[START]

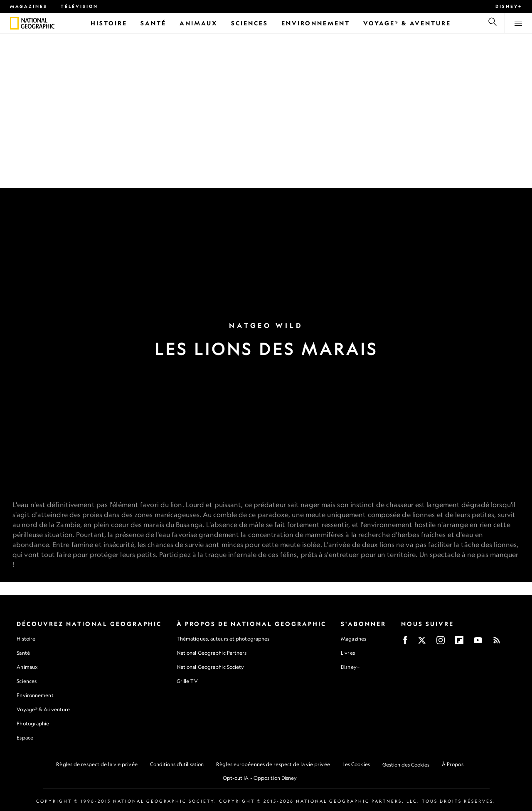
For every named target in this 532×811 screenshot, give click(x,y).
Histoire (26, 638)
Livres (348, 653)
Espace (25, 737)
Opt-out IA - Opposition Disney (260, 778)
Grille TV (187, 681)
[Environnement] (315, 23)
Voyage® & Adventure (43, 709)
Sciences (27, 681)
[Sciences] (249, 23)
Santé (23, 653)
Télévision (79, 6)
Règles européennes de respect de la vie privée (273, 764)
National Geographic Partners (212, 653)
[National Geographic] (14, 23)
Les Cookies (356, 764)
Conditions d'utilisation (177, 764)
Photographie (33, 723)
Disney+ (509, 6)
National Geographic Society (210, 667)
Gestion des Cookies (406, 764)
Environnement (35, 695)
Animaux (27, 667)
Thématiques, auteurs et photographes (223, 638)
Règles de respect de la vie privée (96, 764)
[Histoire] (109, 23)
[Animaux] (199, 23)
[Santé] (153, 23)
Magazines (29, 6)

[END]

Shift every coordinate in the answers of the listing by -21, and write all of its lines out again, request included, leaving out the picture.

* [Exercise output]:
For every named target in this 532×811 screenshot, give click(x,y).
Histoire (5, 617)
Livres (327, 632)
Espace (4, 716)
Opt-out IA - Opposition Disney (239, 757)
Grille TV (166, 660)
[Environnement] (294, 2)
Voyage® & Adventure (22, 688)
Sciences (6, 660)
[Sciences] (228, 2)
Santé (2, 632)
Télévision (58, -15)
Règles européennes de respect de la vie privée (252, 743)
National Geographic Partners (191, 632)
[National Geographic] (-7, 2)
Les Cookies (335, 743)
Conditions d'utilisation (156, 743)
Photographie (12, 702)
Disney+ (488, -15)
National Geographic Society (189, 646)
Gestion des Cookies (385, 743)
Environnement (14, 674)
Animaux (6, 646)
Thématiques, auteurs et photographes (202, 617)
Règles de respect de la vie privée (75, 743)
[Histoire] (88, 2)
[Animaux] (178, 2)
[Santé] (132, 2)
Magazines (8, -15)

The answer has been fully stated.